◆ Reading passage:
================================
Of Peace And Its Symbols!

If one were asked to pinpoint one reality that the Islamic World today lacks — is desper­ately in need of — one would not be widely off the mark in select­ing “peace”.

How about devoting this col­umn to the symbols of peace? First, let us allude to the symbol ‘olive branch’. A look back at the recent history of occupied Palestine would show that the destruction of olive groves has been adopted as an in­strument of coercion against the hapless Palestinians. Call it ironic or symbolic if you will, but an olive branch has traditionally been re­garded as a peace offering.

Symbolism apart, it hurts one to learn about the wholesale and wanton destruction of countless olive groves in the occupied lands of Palestine. Over the past sev­eral years, news reports emanat­ing from around Jerusalem have conveyed the rather distressing picture of Israeli settlers having chopped down thousands of olive trees on Palestinian farmland in the West Bank. One is justified in asking: “why”?
================================
◆ Exercise objective: In the passage on symbols of peace, what has traditionally been regarded as a peace offering?

[Collected data entries]
================================
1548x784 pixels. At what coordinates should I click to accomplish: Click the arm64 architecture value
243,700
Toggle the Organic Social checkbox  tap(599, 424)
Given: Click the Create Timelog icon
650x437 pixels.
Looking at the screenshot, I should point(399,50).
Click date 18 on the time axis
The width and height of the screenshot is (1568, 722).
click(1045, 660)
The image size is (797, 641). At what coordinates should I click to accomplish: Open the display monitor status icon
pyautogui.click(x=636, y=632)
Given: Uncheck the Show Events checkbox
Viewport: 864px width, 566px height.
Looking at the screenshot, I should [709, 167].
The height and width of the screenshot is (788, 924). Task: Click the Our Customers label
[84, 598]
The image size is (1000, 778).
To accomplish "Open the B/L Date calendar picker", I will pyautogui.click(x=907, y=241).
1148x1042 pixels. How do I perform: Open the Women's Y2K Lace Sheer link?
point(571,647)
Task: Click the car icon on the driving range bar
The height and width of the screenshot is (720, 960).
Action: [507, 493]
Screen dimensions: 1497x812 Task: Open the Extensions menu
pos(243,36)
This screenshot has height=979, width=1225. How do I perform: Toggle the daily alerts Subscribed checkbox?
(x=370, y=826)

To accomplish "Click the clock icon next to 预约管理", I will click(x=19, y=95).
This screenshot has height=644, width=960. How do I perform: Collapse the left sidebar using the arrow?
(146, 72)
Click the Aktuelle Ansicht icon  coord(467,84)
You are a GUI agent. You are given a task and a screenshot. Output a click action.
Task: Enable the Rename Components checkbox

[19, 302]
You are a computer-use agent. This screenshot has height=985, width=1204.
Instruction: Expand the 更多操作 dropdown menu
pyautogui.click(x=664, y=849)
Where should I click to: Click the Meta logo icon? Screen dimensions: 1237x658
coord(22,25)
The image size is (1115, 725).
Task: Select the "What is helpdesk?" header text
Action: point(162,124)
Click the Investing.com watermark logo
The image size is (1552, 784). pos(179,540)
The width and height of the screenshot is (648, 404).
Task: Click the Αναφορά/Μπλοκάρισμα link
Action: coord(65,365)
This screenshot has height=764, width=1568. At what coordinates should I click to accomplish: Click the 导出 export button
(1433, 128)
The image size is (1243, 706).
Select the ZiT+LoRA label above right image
================================
◆ Exercise answer: An olive branch.